Difficult emotions can stop me in my tracks. However, attending to experience this way and writing from the place of mystery helps me to move through them more smoothly; letting the words produced by stream-of-consciousness writing lead me into the stories lying behind these physical experiences, integrating the knowing of both head and heart. Gradually the strength of the challenging emotions diminish until sooner or later they completely dissolve, allowing me to balance momentarily on the beam of equanimity between joy and sorrow, pleasure and pain, love and fear.
Developing the capacity to write in this way as Reflections on Life’s Illusions took shape helped me to imagine the possibility that this kind of practice might also be a resource for accessing bridging language to shed light on a middle way between the deep cultural divides currently causing so much pain and fear in this country and around the world.
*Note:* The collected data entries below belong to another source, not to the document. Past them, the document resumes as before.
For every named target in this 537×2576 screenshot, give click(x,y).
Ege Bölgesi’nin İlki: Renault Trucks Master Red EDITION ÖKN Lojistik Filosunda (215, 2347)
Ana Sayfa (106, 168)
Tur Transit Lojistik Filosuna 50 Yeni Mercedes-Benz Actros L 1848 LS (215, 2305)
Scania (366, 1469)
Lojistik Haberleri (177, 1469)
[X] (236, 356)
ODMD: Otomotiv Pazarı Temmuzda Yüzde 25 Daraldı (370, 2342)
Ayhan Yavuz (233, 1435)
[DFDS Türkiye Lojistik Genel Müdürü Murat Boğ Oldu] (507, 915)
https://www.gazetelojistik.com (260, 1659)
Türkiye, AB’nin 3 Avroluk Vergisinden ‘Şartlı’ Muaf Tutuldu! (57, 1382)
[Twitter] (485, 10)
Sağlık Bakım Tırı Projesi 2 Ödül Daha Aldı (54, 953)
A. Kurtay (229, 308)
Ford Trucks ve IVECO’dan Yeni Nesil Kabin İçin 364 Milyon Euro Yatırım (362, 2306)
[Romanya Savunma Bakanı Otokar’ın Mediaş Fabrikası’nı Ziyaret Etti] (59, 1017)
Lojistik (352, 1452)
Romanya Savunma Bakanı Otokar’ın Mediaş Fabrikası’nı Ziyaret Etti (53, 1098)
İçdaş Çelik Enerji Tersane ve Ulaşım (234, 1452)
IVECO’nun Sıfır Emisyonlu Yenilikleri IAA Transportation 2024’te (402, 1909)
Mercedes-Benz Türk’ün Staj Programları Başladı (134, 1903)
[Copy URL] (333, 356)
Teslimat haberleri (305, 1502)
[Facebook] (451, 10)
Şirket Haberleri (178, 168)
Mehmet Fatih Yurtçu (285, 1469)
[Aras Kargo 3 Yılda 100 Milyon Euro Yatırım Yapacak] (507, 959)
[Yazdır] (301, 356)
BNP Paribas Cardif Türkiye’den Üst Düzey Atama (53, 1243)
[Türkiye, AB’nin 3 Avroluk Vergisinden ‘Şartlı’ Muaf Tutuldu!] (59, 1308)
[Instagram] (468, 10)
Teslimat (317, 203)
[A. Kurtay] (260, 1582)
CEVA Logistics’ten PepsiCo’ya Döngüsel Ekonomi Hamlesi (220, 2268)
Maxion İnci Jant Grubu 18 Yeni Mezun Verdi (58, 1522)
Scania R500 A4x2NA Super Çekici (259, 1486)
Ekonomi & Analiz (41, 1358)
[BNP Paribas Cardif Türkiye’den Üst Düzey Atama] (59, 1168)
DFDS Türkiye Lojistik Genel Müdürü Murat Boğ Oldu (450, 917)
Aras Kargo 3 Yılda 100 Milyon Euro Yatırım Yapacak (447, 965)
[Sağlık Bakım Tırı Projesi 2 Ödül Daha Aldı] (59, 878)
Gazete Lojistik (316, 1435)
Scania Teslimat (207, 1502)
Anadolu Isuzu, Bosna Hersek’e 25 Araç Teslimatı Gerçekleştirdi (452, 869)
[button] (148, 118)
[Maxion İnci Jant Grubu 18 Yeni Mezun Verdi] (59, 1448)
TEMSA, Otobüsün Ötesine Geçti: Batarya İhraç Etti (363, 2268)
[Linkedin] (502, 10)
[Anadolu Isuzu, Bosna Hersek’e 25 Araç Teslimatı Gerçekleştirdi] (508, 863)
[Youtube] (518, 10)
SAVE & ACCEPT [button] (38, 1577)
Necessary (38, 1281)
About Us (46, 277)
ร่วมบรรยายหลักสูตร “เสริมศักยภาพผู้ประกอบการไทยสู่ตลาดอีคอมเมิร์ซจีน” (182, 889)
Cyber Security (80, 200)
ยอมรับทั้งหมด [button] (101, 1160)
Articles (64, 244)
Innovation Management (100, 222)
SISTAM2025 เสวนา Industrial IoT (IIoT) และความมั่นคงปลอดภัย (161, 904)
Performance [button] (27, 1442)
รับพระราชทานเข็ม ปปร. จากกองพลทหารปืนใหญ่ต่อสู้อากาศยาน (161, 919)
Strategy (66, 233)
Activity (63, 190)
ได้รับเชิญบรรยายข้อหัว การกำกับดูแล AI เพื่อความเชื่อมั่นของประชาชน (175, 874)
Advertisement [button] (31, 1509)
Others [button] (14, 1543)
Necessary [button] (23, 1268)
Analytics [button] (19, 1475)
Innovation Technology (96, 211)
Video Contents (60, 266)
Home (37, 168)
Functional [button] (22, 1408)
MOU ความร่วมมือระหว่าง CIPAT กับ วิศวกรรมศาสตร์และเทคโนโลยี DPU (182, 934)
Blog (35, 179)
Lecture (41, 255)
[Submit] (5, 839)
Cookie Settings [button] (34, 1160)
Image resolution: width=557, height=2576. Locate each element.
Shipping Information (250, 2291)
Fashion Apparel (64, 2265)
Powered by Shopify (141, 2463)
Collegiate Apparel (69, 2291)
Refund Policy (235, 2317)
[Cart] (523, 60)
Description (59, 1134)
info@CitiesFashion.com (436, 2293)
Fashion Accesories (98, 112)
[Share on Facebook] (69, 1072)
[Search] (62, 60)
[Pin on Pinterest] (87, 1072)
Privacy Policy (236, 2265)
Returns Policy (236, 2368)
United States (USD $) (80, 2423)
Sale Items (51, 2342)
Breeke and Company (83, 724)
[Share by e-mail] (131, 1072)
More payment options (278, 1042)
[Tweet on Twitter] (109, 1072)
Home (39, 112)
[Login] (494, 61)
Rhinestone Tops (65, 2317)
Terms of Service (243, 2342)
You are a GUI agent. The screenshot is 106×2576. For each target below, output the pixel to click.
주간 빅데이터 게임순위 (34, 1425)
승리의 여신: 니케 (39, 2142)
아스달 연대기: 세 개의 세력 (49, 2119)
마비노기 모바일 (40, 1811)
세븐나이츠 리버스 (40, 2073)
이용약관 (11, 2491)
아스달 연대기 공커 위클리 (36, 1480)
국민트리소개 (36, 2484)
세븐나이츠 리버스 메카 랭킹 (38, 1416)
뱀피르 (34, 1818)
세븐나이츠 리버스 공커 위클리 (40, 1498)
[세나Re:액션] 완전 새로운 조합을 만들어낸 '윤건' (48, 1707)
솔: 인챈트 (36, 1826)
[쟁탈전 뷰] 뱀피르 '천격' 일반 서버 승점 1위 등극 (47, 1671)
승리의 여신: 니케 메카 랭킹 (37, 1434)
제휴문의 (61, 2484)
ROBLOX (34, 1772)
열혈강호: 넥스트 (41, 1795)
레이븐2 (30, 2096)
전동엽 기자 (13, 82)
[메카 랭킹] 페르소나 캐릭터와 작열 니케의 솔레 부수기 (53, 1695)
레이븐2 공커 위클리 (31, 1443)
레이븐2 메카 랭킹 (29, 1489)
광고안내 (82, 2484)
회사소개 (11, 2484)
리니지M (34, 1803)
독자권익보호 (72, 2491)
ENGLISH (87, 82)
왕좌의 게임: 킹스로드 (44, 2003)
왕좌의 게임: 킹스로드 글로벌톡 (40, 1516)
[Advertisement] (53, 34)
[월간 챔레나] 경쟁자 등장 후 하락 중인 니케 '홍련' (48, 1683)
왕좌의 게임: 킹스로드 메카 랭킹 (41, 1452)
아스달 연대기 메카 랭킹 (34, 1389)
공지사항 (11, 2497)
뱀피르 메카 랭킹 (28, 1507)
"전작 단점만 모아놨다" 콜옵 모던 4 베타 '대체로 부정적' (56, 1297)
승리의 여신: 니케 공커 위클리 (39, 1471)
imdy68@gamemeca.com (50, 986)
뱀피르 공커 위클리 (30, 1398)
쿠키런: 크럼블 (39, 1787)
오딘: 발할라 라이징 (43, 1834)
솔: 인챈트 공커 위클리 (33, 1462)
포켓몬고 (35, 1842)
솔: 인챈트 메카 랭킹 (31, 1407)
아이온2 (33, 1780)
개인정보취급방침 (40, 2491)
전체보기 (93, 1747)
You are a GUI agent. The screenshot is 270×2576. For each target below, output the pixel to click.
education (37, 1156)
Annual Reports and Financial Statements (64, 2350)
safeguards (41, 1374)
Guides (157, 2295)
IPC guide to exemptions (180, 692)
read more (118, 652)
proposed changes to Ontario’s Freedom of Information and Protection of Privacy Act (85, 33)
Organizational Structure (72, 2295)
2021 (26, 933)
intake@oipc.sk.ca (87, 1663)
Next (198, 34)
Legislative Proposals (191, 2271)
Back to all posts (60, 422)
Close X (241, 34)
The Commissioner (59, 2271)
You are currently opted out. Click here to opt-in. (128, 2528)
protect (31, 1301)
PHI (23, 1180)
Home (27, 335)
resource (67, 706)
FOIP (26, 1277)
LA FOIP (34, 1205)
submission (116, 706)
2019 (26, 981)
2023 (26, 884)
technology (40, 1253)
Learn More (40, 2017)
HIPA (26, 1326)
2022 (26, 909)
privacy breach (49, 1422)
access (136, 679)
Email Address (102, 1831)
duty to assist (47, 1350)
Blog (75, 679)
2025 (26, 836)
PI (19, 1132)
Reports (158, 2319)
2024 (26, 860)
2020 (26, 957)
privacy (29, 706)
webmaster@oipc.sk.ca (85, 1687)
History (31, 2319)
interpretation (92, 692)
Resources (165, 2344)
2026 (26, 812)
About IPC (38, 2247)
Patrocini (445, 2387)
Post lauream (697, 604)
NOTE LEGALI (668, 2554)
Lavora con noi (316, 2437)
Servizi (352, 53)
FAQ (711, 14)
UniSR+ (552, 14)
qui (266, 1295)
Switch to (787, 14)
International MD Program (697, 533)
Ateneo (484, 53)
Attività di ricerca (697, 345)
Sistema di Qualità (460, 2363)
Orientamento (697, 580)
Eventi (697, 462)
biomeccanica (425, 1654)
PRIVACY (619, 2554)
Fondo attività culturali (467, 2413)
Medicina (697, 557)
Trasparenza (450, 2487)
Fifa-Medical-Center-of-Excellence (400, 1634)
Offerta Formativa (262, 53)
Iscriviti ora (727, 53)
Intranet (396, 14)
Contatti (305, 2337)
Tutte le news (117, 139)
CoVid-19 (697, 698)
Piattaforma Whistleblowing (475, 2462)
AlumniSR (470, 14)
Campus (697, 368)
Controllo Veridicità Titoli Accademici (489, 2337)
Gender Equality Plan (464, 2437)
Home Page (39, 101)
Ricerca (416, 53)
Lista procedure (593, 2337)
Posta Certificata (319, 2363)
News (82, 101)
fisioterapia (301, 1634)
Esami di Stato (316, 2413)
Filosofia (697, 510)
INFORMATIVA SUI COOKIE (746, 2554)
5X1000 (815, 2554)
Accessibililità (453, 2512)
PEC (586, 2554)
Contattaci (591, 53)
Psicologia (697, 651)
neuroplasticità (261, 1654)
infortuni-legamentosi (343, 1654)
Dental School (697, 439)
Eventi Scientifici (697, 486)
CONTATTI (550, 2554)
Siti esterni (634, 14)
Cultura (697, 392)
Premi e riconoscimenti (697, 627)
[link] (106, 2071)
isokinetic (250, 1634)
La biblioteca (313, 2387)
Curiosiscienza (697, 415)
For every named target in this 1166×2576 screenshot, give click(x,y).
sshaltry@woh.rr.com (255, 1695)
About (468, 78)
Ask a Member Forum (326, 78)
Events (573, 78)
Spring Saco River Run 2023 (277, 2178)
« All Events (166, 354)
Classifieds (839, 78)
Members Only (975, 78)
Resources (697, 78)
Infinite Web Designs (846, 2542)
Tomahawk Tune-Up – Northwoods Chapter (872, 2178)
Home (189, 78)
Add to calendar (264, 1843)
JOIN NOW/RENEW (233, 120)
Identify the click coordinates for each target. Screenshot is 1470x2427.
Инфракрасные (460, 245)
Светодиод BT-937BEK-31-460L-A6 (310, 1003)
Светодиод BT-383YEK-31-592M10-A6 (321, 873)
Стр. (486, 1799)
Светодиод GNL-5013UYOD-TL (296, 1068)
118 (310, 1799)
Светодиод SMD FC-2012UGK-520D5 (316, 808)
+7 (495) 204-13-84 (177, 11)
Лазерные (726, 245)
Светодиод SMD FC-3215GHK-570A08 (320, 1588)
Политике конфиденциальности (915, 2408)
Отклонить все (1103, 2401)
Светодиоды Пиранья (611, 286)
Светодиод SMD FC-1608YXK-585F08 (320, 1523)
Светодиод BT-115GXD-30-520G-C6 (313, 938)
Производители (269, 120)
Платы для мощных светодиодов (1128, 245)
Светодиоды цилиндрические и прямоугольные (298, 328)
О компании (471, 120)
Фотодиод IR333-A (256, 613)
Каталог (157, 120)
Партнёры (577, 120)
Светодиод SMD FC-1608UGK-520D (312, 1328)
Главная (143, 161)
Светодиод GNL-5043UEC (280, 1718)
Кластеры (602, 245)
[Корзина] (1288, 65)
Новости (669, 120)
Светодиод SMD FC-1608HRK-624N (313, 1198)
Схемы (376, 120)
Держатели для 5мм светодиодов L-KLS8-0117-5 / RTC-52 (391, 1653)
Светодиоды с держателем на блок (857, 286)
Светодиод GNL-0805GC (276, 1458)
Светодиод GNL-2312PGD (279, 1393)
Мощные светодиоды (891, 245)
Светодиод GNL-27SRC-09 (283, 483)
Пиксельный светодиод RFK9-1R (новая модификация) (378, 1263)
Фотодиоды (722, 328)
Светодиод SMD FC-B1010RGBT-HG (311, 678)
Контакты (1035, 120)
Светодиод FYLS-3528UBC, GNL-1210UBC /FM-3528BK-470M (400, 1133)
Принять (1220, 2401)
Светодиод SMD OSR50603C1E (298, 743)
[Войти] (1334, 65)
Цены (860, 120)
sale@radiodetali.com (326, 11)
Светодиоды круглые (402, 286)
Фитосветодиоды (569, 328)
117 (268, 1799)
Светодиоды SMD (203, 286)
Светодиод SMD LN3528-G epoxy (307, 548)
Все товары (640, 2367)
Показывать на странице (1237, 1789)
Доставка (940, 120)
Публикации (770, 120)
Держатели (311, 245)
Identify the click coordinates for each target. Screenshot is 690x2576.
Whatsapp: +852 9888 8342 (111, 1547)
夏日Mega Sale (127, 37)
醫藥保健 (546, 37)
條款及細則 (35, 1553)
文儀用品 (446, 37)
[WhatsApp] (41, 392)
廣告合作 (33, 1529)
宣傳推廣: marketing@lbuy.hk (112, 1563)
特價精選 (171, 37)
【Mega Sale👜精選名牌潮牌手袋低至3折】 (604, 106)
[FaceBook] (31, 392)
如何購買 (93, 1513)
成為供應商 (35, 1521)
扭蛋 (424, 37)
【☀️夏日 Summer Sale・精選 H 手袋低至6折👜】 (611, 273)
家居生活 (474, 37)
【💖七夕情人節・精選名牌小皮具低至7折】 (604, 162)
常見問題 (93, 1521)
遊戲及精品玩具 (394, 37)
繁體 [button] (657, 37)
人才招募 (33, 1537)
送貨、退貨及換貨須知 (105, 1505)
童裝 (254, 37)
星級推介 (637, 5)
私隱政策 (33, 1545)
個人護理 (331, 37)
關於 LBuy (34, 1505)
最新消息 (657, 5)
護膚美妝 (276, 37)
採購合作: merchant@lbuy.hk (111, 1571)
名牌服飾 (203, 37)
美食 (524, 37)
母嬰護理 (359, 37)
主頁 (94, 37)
Searching for words to foster healing and mutual respect, caring community and creative resolution of the existential challenges now facing all earthly life is what keeps me coming back. Even if any glimpse of a path forward remains elusive to you after reading my stories, I hope they inspire you to try to tell your own and to listen to others’ stories in ways that open doors to connection and compassion that only you can discover and offer to Life in this critical moment.